● Work request
Please copy exactly every line from the one that contains "Task: Click the 6.44 inches display cell" to the end of the data below, with both ends included and no other lines.

● Supplied material
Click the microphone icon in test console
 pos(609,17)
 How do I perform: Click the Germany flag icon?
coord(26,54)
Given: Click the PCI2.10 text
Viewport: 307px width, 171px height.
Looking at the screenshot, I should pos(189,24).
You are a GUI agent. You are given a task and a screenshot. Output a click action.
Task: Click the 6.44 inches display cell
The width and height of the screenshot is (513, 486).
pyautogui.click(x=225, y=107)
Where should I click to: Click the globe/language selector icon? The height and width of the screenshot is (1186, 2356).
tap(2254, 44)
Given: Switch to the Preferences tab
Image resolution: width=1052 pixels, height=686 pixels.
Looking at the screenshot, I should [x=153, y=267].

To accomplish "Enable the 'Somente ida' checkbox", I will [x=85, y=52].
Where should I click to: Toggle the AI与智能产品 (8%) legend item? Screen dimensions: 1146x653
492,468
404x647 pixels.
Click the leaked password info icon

● Expected answer
Task: Click the 6.44 inches display cell
The width and height of the screenshot is (513, 486).
pyautogui.click(x=225, y=107)
Where should I click to: Click the globe/language selector icon? The height and width of the screenshot is (1186, 2356).
tap(2254, 44)
Given: Switch to the Preferences tab
Image resolution: width=1052 pixels, height=686 pixels.
Looking at the screenshot, I should [x=153, y=267].

To accomplish "Enable the 'Somente ida' checkbox", I will [x=85, y=52].
Where should I click to: Toggle the AI与智能产品 (8%) legend item? Screen dimensions: 1146x653
492,468
404x647 pixels.
Click the leaked password info icon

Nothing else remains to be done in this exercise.